今回の欠陥は、この製品のコマンド入力部分(CLI)にあります。NVD(米国の脆弱性データベース)とCiscoの説明によれば、入力された内容のチェックが不十分なため、攻撃者が細工したファイルを送り込むと、その中身がシステムの命令として実行されてしまうたぐいの不具合(OSコマンドインジェクション)です。成立すると、攻撃者は管理サーバ上でroot(最高権限)として任意の命令を実行できます。分類上は権限昇格(手にした権限をさらに上へ引き上げる攻撃)で、危険度は7.8。最高権限を取られれば、設定の改ざんも、別の仕掛けの埋め込みも自由になります。
先に触れたとおり、攻撃にはネットワーク管理者の権限が必要です。ただし「正規の管理者しか悪用できない」と安心はできません。盗まれた管理者の認証情報が使われることもあれば、Ciscoが同時に公表した別の欠陥を踏み台に権限を得てから、最後にこの欠陥でrootへ到達することもできます。実際、すでにこの組み合わせに近い悪用が現実に観測されているのが今回の特徴です。
この司令塔を、どんな人が、何のために狙うのか
「社内のネットワーク機器の話で、自分には関係ない」と感じるかもしれません。けれど、SD-WAN Managerが束ねているのは、その組織で働く全員の通信です。メールも、業務システムへのアクセスも、拠点間のやり取りも、すべてこの司令塔が方針を配る機器の上を流れています。だからこそ攻撃者にとって、ここは1か所を取れば組織のネットワーク全体に号令をかけられる、破格に効率のいい標的に映ります。すでに悪用が観測されているという事実は、その価値を狙う者が現に動いていることを意味します。

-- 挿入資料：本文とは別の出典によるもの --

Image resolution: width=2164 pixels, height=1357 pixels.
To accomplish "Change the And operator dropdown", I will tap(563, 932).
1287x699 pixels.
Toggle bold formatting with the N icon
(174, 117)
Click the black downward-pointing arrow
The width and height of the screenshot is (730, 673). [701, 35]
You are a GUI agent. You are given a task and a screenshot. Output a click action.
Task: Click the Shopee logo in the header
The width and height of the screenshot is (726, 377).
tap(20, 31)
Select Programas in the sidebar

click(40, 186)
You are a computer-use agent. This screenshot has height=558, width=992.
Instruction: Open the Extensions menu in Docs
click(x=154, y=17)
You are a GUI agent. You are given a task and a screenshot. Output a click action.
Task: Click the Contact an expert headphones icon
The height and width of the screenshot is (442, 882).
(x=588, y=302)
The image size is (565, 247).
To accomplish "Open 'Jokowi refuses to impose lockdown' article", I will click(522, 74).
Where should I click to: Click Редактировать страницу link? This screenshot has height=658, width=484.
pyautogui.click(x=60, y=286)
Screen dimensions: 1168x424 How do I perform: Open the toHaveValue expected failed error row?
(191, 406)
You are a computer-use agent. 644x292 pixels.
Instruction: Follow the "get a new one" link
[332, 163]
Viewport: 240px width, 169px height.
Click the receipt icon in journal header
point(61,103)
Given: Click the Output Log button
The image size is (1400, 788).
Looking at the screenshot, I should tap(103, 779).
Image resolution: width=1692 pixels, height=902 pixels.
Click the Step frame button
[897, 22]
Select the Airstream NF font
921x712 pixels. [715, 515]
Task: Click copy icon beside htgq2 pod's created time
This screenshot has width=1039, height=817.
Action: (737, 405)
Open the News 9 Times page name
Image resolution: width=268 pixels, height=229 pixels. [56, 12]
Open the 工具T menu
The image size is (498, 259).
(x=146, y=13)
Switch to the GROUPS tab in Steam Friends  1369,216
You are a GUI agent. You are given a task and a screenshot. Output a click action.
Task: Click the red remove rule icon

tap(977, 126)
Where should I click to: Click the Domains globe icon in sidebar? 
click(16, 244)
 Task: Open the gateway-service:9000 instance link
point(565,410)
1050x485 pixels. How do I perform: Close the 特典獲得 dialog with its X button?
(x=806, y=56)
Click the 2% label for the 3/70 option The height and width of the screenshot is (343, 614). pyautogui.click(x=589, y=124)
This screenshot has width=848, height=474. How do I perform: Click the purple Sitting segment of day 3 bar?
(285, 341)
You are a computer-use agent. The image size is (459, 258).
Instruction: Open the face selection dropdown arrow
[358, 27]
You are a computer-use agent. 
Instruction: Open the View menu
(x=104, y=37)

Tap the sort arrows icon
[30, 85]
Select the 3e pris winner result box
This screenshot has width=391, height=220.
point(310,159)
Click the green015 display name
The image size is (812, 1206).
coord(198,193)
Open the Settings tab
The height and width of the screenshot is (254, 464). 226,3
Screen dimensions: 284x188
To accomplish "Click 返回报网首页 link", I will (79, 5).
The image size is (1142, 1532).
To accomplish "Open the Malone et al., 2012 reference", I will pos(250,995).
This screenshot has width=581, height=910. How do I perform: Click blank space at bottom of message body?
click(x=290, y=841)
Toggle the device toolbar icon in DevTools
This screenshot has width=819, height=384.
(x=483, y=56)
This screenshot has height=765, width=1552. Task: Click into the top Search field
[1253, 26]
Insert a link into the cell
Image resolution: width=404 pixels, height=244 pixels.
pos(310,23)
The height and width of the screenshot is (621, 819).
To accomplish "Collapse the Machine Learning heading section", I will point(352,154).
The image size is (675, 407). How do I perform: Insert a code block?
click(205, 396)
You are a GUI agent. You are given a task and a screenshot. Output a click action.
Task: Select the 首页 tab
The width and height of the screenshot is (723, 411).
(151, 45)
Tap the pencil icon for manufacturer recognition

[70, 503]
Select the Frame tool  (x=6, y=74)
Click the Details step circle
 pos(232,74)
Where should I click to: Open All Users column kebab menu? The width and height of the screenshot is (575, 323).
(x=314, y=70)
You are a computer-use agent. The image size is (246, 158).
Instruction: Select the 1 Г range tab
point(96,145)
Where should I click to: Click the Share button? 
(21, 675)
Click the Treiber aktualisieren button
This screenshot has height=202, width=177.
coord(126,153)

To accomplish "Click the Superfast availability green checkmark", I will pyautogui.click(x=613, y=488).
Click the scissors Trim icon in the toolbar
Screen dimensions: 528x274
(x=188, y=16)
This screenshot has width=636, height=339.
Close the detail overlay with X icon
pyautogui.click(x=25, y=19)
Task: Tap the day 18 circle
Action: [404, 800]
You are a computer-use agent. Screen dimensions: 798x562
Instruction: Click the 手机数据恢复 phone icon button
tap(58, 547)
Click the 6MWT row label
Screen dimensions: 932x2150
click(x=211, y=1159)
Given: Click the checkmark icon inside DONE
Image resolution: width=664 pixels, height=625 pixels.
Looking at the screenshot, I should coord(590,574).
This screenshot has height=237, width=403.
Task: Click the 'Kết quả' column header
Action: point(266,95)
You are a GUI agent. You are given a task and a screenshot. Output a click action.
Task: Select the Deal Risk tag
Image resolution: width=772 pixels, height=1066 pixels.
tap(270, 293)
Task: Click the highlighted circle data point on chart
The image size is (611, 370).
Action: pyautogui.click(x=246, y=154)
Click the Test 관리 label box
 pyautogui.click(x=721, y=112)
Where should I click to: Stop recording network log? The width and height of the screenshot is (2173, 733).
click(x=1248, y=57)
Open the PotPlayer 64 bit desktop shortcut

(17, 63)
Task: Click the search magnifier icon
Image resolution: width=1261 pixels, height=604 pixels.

狙ってくるのは抽象的な「ハッカー」ではありません。具体的には、通信網に長期間ひそんで情報を抜き取りたい国家支援のスパイ集団、社内に居座ってデータを暗号化し身代金を要求するランサムウェアの一味、企業ネットワークへの侵入経路を盗んで裏で売りさばく初期アクセス業者です。ネットワーク機器やその管理製品は、まさにこうした集団が近年もっとも力を入れて狙っている入り口です。彼らが欲しがるのは、拠点をまたいで流れる通信の中身と、ネットワークの動きを思いどおりに変える権限そのものです。今回のCVE-2026-20245で管理サーバのrootを握られた瞬間、組織の通信網を内側から操る指揮権が、そのまま相手の手に渡ります。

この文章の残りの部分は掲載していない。